Almost every voting member of the union that represents people who work behind the scenes in film and television in Louisiana has joined their colleagues across the country in authorizing a nationwide strike, a representative of the local chapter says.
The unprecedented union vote does not immediately cause a work stoppage, which both sides would prefer to avoid. However, it could lead to a strike that would shut down much of the industry, which has returned to work following the COVID-19-driven pause.
Chris Stelly, who directs Louisiana Economic Development’s entertainment office, says there are 17 productions on the ground in the state with more likely on the way. He says LED is monitoring the situation and hoping for “a fair and equitable resolution for both sides.”
The International Alliance of Theatrical Stage Employees announced Monday that its 60,000 members voted to give IATSE International President Matthew Loeb the authority to call a strike, the first such vote in the union’s 128-year history. Voter turnout was 90%, and 98% of people who voted support strike authorization, IATSE says.

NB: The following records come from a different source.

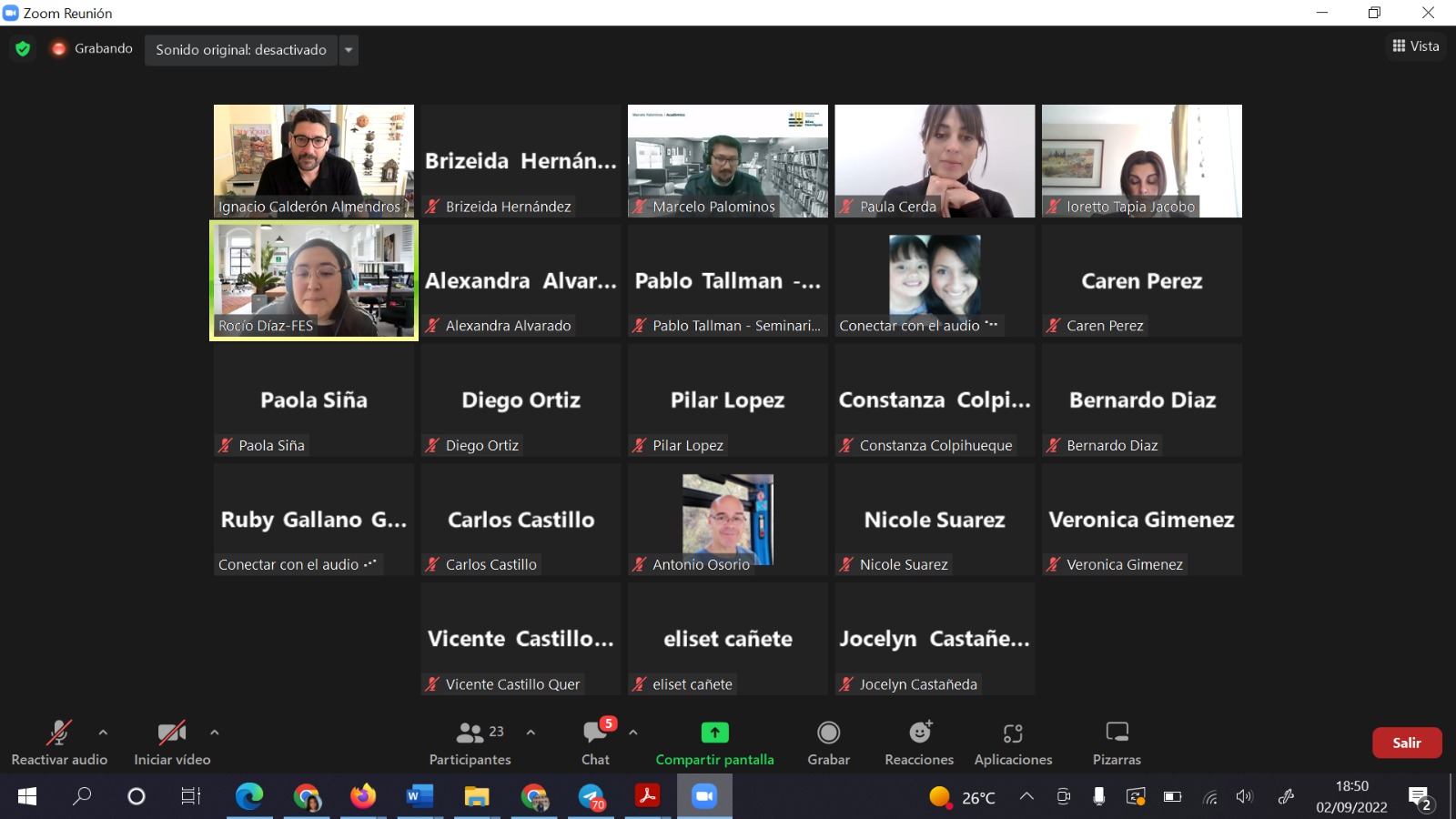Open the Chat panel
This screenshot has width=1456, height=819.
click(x=596, y=743)
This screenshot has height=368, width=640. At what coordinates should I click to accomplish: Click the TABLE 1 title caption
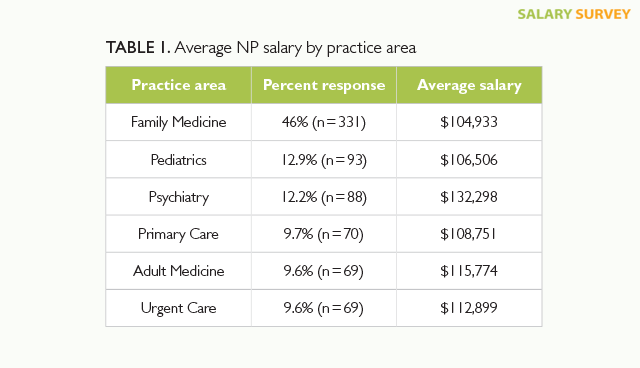click(261, 48)
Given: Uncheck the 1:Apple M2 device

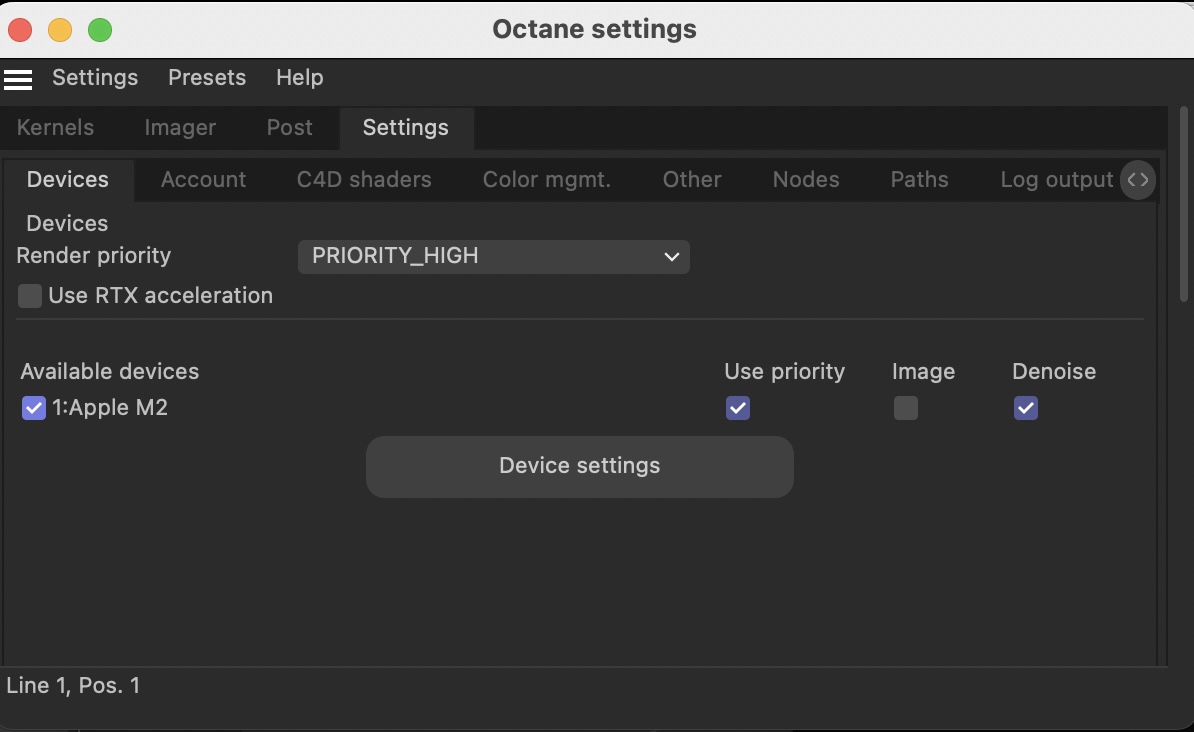Looking at the screenshot, I should 34,408.
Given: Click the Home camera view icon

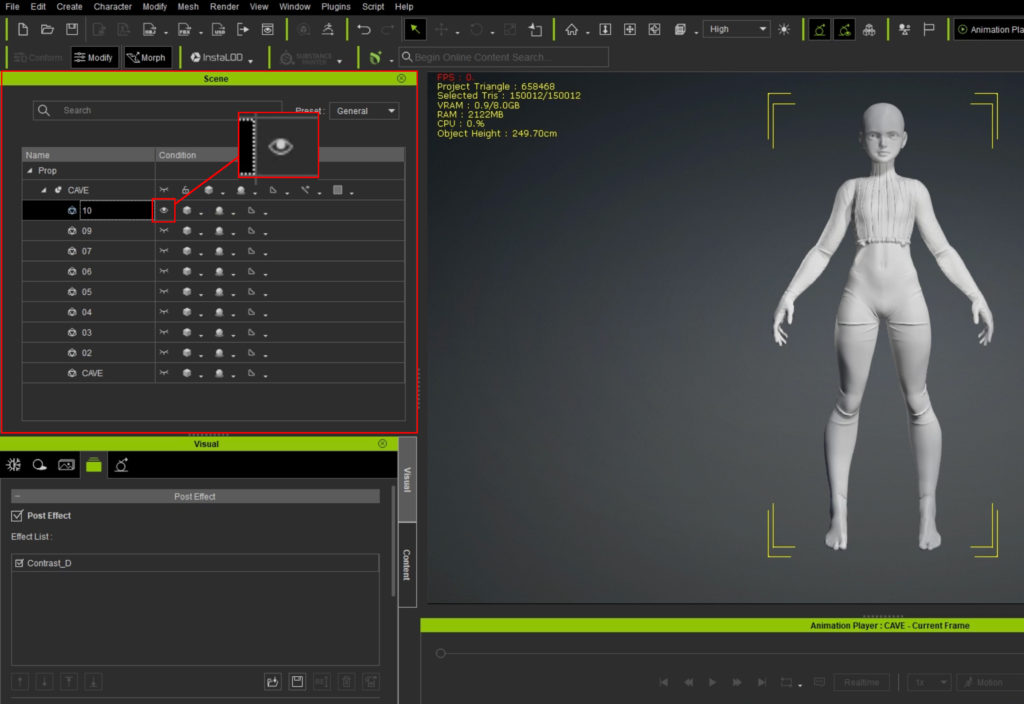Looking at the screenshot, I should [x=571, y=30].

Cory Parker, who is the business agent for the chapter that includes Louisiana’s film workers, says 96.9% of the chapter’s members voted and 98.9% of voters were a “yes.” The union chapter has just under 1,400 eligible voters, he says.
The vote is meant to give union leadership leverage in negotiations with the Alliance of Motion Picture and Television Producers by showing members’ willingness to strike if it came to that.

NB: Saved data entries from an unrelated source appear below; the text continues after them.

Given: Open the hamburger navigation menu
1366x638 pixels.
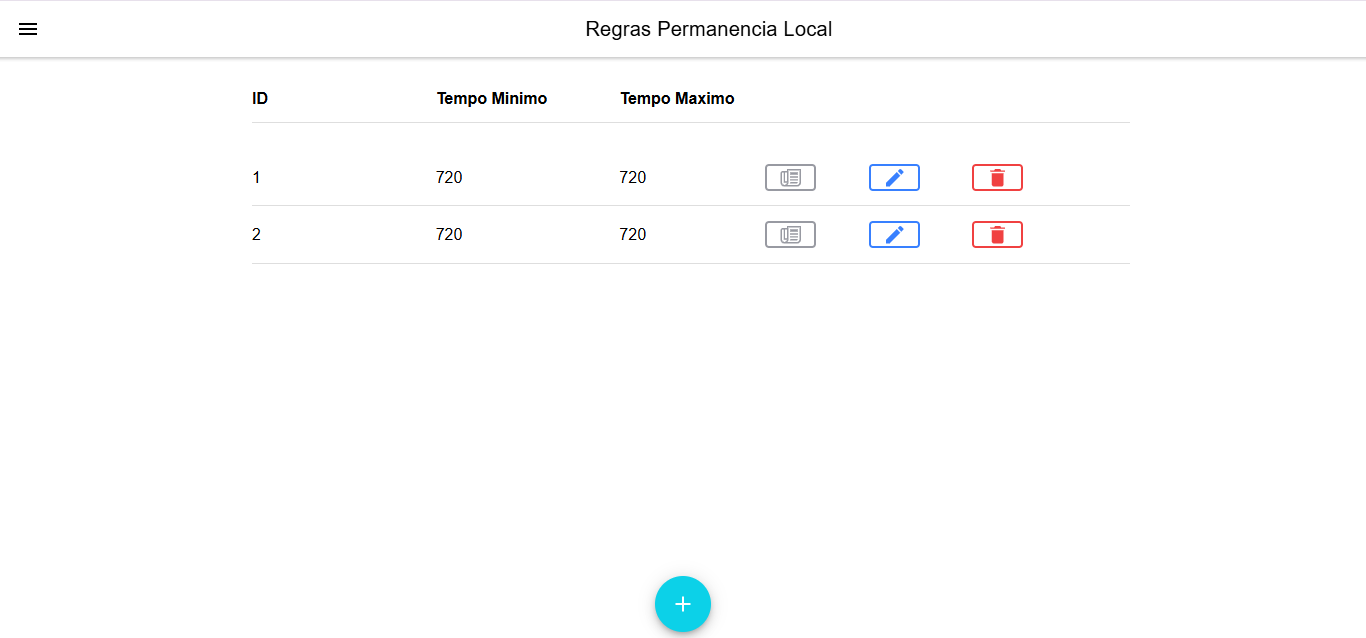Looking at the screenshot, I should [x=28, y=29].
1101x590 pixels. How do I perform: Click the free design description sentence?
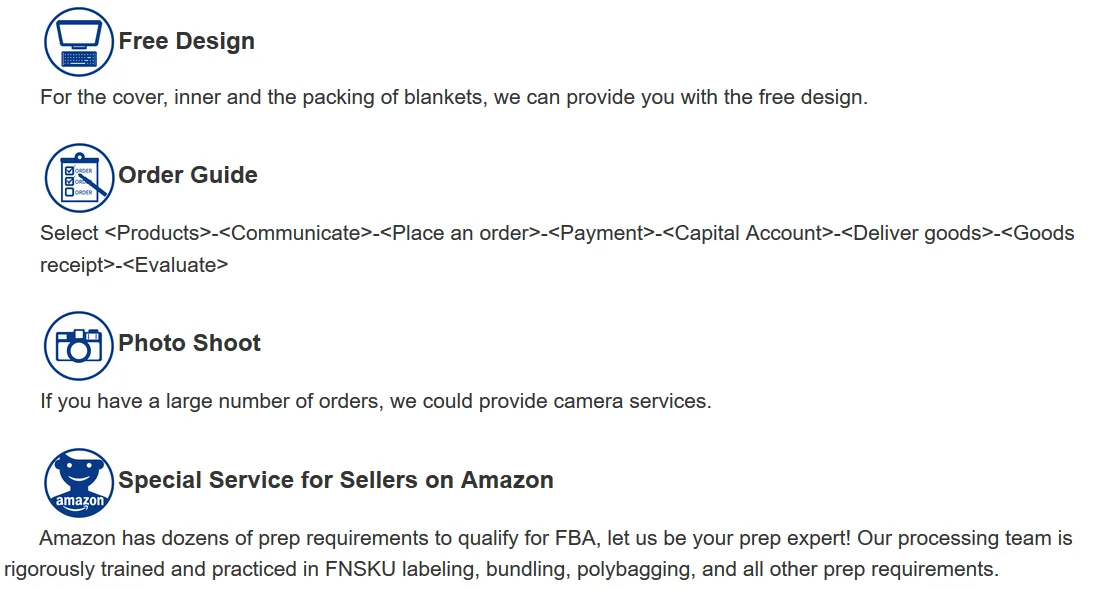click(x=453, y=97)
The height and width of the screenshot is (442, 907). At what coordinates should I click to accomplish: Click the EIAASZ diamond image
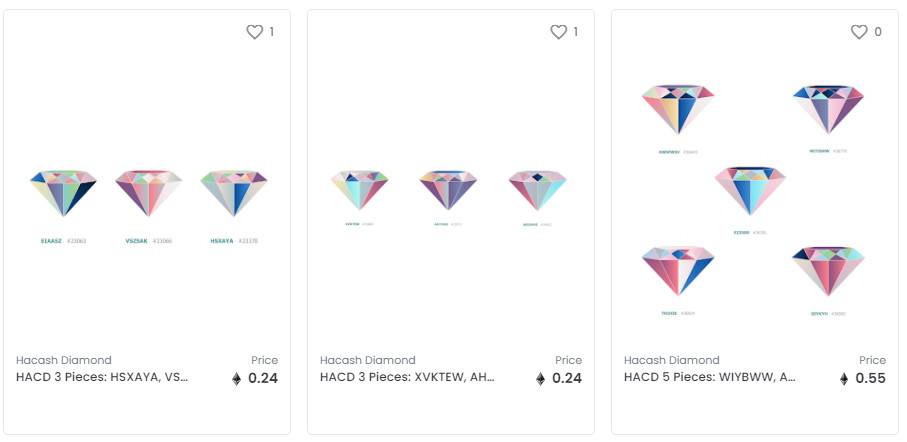click(x=64, y=193)
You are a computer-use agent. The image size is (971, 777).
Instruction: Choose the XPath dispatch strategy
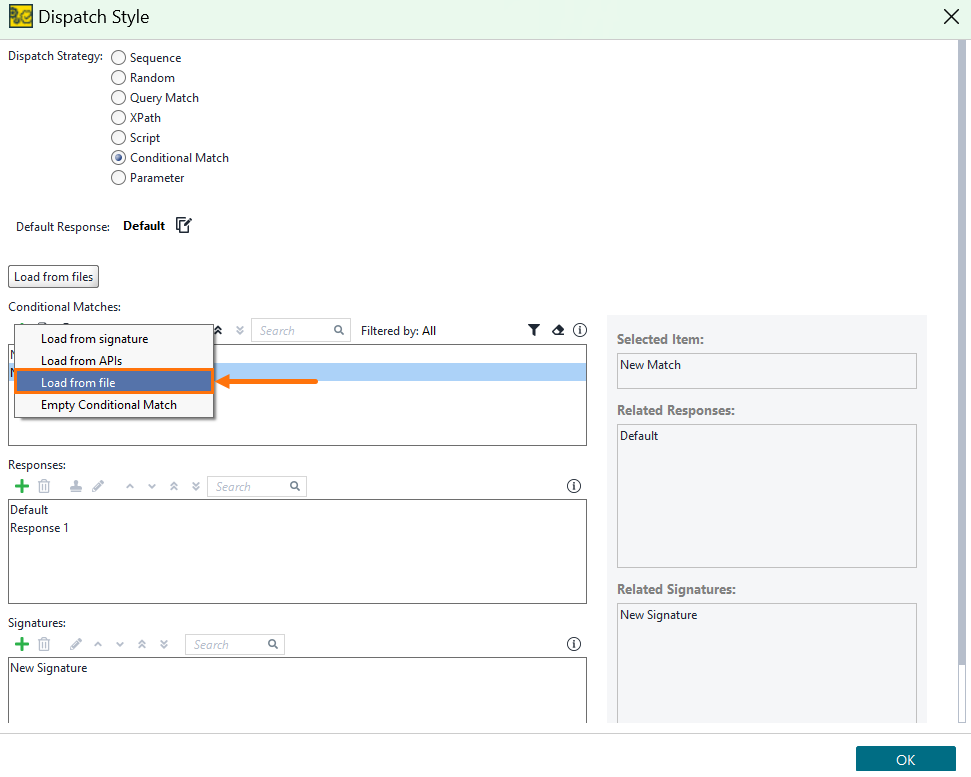pos(118,117)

“I hope that the studios will see and understand the resolve of our members,” Loeb says in a prepared statement. “The ball is in their court. If they want to avoid a strike, they will return to the bargaining table and make us a reasonable offer.”
IATSE called for a vote last week after more than four months of talks resulted in an impasse with the AMPTP, the Los Angeles Times reports. The union is fighting for higher pay, larger contributions to health and pension plans, and improved rest periods and meal breaks, as well as a bigger cut of the profits from streaming productions. The contract ended July 31 and was extended until Sept. 10.